READER LETTER | Higher education learning forever changed
Even if we return to campus tomorrow, we will never go back to the way communication happened before.
The Covid-19 pandemic has irreversibly launched us into the digital communication universe.
Within this new universe, the role of communication in SA’s higher education sector is more important than ever before.
Communication divisions in our universities have become an essential service, with integrated teams working round the clock with our faculties, operations, IT and web divisions.
As always, the content and communication needs to be targeted, clear and authentic, but the added factor is that it needs to be delivered in a way that people feel the human touch.
Online and virtual communication via webinars, microsoft teams, zoom and WhatsApp has become the norm.
It instantly widens our world, but it requires rapid adaptability and agility to shift academic curriculum events that normally happen in physical venues to webinars, and to make sure everyone knows what is happening, when, and how to participate.

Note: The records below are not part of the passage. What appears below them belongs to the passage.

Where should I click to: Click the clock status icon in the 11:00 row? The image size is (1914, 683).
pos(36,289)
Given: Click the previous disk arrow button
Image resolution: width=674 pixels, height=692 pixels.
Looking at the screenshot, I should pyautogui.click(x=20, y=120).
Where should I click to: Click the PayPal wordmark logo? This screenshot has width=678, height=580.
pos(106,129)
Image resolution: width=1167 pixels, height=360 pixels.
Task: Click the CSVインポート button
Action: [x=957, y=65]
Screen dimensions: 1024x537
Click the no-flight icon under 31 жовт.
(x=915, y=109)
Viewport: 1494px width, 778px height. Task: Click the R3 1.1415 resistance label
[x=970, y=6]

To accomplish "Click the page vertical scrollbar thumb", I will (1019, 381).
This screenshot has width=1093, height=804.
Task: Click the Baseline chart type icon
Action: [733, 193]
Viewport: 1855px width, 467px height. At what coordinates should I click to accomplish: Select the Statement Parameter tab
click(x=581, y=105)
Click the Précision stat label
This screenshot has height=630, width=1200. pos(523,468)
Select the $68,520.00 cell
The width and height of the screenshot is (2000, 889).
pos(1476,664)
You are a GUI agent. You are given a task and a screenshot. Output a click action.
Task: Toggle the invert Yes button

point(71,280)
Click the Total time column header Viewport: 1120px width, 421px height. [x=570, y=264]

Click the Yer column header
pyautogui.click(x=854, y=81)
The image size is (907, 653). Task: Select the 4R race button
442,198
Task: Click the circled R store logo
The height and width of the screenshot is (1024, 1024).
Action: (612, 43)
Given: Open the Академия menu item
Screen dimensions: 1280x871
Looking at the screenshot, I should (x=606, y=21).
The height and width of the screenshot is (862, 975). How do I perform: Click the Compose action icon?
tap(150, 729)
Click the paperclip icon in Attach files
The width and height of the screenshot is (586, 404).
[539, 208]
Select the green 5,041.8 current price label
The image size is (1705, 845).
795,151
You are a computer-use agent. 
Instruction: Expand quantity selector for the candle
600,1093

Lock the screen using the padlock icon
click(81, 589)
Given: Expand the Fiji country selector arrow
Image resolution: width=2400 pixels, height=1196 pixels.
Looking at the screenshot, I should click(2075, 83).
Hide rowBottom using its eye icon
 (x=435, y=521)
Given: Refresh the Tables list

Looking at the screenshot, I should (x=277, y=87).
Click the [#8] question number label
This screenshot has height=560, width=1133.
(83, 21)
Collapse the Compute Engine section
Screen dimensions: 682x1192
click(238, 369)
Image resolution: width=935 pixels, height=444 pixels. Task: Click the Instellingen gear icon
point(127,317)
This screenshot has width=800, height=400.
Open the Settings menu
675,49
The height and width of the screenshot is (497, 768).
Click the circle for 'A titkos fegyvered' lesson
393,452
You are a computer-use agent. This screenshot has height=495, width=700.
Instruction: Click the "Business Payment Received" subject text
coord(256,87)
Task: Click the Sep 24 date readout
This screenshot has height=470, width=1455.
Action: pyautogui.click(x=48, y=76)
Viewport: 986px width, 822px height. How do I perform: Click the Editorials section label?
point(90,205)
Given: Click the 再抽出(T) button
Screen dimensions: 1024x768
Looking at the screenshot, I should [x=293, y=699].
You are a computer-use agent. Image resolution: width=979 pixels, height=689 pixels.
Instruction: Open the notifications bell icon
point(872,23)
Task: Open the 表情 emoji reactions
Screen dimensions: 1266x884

However, the shift to digital platforms is not easy. There are so many differences between physical classroom learning and teaching vs online.
At the same time, we are acutely aware of the economics of the digital divide.
At Nelson Mandela University, 35% or ±9,450 of our 27,000 students don’t have suitable learning devices such as laptops or smartphones.
A temporary solution NMU has put in place for the next three months is to loan laptops to students who don’t have one and provide all students with 30GB of free data per day.
Students without connectivity will be prioritised on our intensive face-to-face lecture pathway as soon as they return to campus.
Others with access will pursue a combination of digital and face-to-face pathways.
We are also busy with student recruitment for 2021 with a strategic approach under way to expand fully into the online recruitment space.